I should say that working at Netscape didn't give me much confidence in AOL's strategy, so I think your warnings to Red Hat are far from unfounded, but you should know that there may well be a method to the madness after all.
Best regards,
Dan Rosen
Who cares about AOL eating RedHat. I think the most important thing to say is, "AOL CAN EAT _ME_!" Honestly though. AOL can eat me. I don't need them running every aspect of my life. I have CEREAL boxes with their ads on them. Did you know they actually package their CDs on boxes of General Mills' Cheerios? Sick, eh? I have to stare at that ad every morning when I eat breakfast. I walked into WalMart (don't we all love this store) one night and was bombared with AOL CRAP when I walked in the door. I say we make a move not to shop somewhere like that or buy products that have AOL attached to it in any way. We should start barbecuing their CDs and sending them back to AOL, but that would be pricey. Instead, check out www.nomoreaolcds.com and follow their lead.
-- Game Developers: Stop porting badly-textured games from crappy console systems!
Influence is of no value if not backed up by interest. I simply don't think AOL have any interest in doing a Linux; it would be a barganing chip, nothing more.
TWW
"Encyclopedia" is to "Wikipedia" what "Library" is to "Some people at a bus stop"
TWW
"Encyclopedia" is to "Wikipedia" what "Library" is to "Some people at a bus stop"
In the danger of getting modded Offtopic, but IIRC is Mozilla based on the Netscape sources and therefore you cant really say it is only 4 years old since Netscape is far older. BTW Netscape is also older than IE.

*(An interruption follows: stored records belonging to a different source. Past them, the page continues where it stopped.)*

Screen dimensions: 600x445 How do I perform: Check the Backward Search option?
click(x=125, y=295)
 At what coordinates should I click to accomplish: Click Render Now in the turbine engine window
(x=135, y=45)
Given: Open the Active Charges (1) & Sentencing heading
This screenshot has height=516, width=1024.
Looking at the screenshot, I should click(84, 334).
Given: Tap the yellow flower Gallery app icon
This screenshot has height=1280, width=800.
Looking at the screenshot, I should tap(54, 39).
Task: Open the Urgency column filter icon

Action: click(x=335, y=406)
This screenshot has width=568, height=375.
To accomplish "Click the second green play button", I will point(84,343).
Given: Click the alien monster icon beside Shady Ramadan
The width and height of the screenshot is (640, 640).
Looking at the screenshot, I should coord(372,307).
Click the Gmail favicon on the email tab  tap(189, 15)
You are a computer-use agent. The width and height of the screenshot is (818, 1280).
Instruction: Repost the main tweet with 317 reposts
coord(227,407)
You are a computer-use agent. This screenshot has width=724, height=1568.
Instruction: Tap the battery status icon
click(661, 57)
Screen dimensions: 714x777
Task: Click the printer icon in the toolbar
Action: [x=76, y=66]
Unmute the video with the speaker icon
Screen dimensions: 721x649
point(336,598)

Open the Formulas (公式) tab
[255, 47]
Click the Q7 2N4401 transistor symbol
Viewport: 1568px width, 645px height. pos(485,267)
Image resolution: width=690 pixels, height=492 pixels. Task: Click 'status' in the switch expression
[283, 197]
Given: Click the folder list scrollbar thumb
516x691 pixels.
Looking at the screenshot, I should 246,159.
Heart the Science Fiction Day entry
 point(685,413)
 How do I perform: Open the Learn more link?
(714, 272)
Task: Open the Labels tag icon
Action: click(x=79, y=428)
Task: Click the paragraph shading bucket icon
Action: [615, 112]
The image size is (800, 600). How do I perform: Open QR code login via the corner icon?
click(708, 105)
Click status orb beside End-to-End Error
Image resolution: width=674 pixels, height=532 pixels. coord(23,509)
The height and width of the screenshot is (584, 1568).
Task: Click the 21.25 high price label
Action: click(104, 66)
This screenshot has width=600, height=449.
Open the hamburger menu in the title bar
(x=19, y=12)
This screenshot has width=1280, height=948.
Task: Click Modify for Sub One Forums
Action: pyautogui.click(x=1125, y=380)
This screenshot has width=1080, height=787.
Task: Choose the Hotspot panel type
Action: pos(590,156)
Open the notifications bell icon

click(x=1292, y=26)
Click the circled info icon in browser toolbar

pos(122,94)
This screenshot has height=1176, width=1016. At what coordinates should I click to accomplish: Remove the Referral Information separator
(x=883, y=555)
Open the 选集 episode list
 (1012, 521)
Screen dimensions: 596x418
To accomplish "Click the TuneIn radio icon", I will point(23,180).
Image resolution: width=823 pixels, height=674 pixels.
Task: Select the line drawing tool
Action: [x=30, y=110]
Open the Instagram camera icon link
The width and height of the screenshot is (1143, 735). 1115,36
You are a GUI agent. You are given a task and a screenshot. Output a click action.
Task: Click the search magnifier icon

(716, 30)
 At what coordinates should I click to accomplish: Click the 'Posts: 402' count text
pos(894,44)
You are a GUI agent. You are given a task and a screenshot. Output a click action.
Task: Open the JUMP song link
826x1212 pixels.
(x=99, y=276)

And to compare version numbers of a M$-product with those of any other product is also not very informative since M$ simply increases the numbers to make the product look like it has greatly improved, like when they changed from Windows 95 to 98.
...and no room for the little guys. Don't you see what could happen? The problem isn't another MS, or even two MS corps controlling the market; the problem is that two extremely large corporations will hold control of everything we see. AOL/Time Warner is a media giant in and out of the computer world. Microsoft IS the computer world and has its own media platforms in and out of it as well. The problem with AOL/TW buying RedHat is that this giant will get bigger. Better press, better distribution, and a good face; Mozilla and RedHat Linux would be platform examples of good community efforts ... that take focus away from the giant's control of what we see on monitors and televisions.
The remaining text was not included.